| Work to do |
Pull out each line of the records below that contains the word "button", treating uppercase and lowercase letters as different.
↓↓↓
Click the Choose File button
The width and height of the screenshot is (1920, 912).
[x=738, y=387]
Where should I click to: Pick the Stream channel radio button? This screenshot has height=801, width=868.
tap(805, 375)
↑↑↑
| Full output |
Click the Choose File button
Where should I click to: Pick the Stream channel radio button? This screenshot has height=801, width=868.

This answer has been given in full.